> _Task brief_:
Could you give the listing again exactly, without its pictures?

> _Task material_:

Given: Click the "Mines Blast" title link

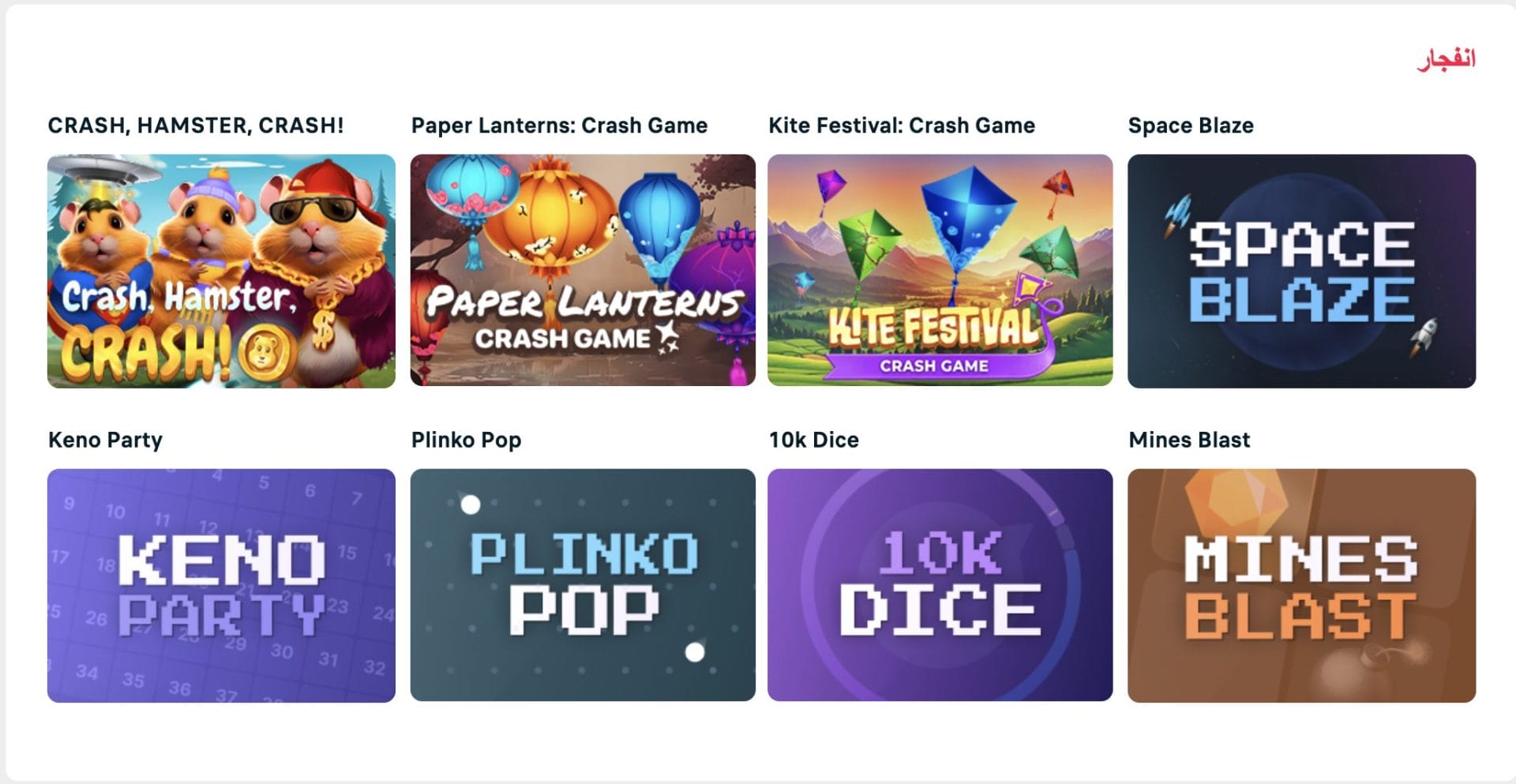Looking at the screenshot, I should click(1189, 440).
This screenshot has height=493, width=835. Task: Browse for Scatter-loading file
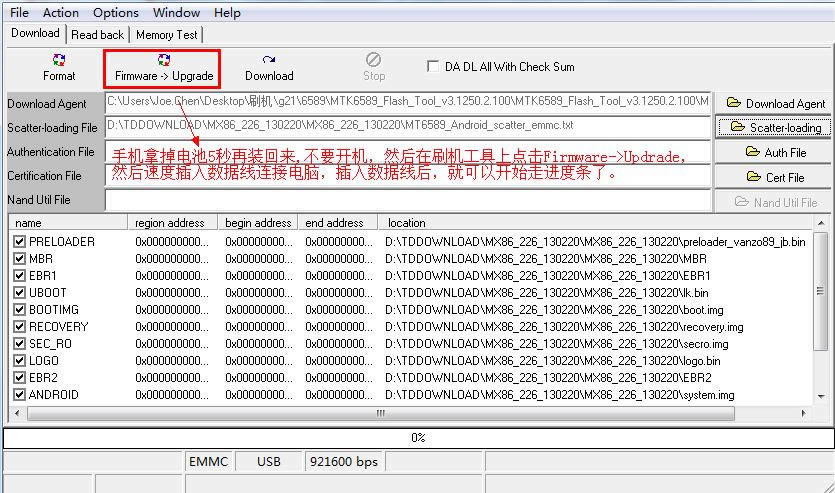775,127
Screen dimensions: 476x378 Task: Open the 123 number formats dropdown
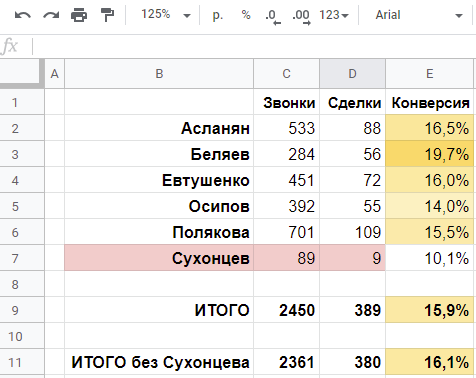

> _Answer to this problem_:
Given: Click the "Mines Blast" title link

Looking at the screenshot, I should click(1189, 440).
This screenshot has height=493, width=835. Task: Browse for Scatter-loading file
775,127
Screen dimensions: 476x378 Task: Open the 123 number formats dropdown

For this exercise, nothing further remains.